From Penny Moon, Chief Executive of www.aquietplace.co.uk
Opportunities to become an ambitious international business woman are tumbling about my head. Unfortunately they exist now not only in a world ruled by a language that escapes me but represent a new experience I am reluctant to undertake. I had been looking forward to finally achieving my adolescence, a time of irresponsibility, kicking over the traces and throwing caution to the winds. Sex, drugs and rock and roll seem to have passed me by in the 60’s and now in my 60’s I was hoping to steal a moment, only a moment please, but I suspect it is not to be.
More to the point I have no interest in learning this language of computers, twitter, facebook, who is that interested in me quite frankly?

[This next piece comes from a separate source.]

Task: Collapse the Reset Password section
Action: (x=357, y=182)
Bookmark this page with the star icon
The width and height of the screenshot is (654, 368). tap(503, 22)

I would much prefer to learn Italian with its gentle rolling expressive notes.
‘Mama Mia, Spaghetti Bolognese, arrivederci…’ the Lord knows I am nearly there already and what is more I got my Latin ‘O’ level and can still quote from The Iliad ‘Pyrrhus rushed in with all the vigour of his father; neither the guards nor the gates themselves could withstand him…’ After all is said and done I am a language teacher, yes French actually believe it or not, ‘bonjour, ca va’ the accent rolls of my tongue, the superficial fluency screamed at my knees by my small and bitter teacher, whilst the vocabulary has disappeared into some cosmic cloud no doubt where all communication dissolves now into one big wordless grin.
This is what I would like to think anyway. It is amongst my many theories that are patently untrue like if I go out in the rain, will I shrink?
On the other hand – truth be told – I am enjoying LinkedIn and meeting other professionals, discussing therapy, yoga, philosophy. Not many people have an interest in these matters and we can ‘therapeutically’ nerd away at the use of metaphors, the history of Mindfulness and meaning of Chi.
What you might ask has this to do with social media, the language of communication in this day and age, useful and not useful all at once, can get you into trouble with the lack of subtle nuances, the softening of a phrase with a twinkling eye…yes all that non verbal communication…80% is unavailable in the short hand of tweets and texts which can whip up emotions in a moment, promise the earth with its set phrases and shorthand leaving the door agape for horrifying possibilities of misunderstanding.
My extraordinary variety of accounts in all these areas, doubled or trebled accidentally with an endless array of passwords makes me sob into my computer.
And don’t get me started on my phone. It took me a year to stop calling it a blueberry. Only realised as younger folks looked politely away to avoid my ignorance, ‘done it again Pen…shape up now’ is my ancient chant to myself. The phone at present, which I can finally receive emails on, has taken to calling people (and no, not just my last call before you raise your eyebrows) without me asking (no that is a metaphor, never managed the voice thing) switching itself on and off, sometimes into SOS during conversations and it is probably right.
I look forward to running a retreat, teaching yoga and meditation, wandering on lonely (yes lonely) beaches with the wind whipping my hair and cackling now and again. Yet I suspect the next social media course will drip into my brain and I will be a whizzerooni soon (anyone up for a bet on that?). Sooper International business woman here I come and off to John Lewis for a pin stripe suit, better get out in the rain again as they probably don’t make them my size!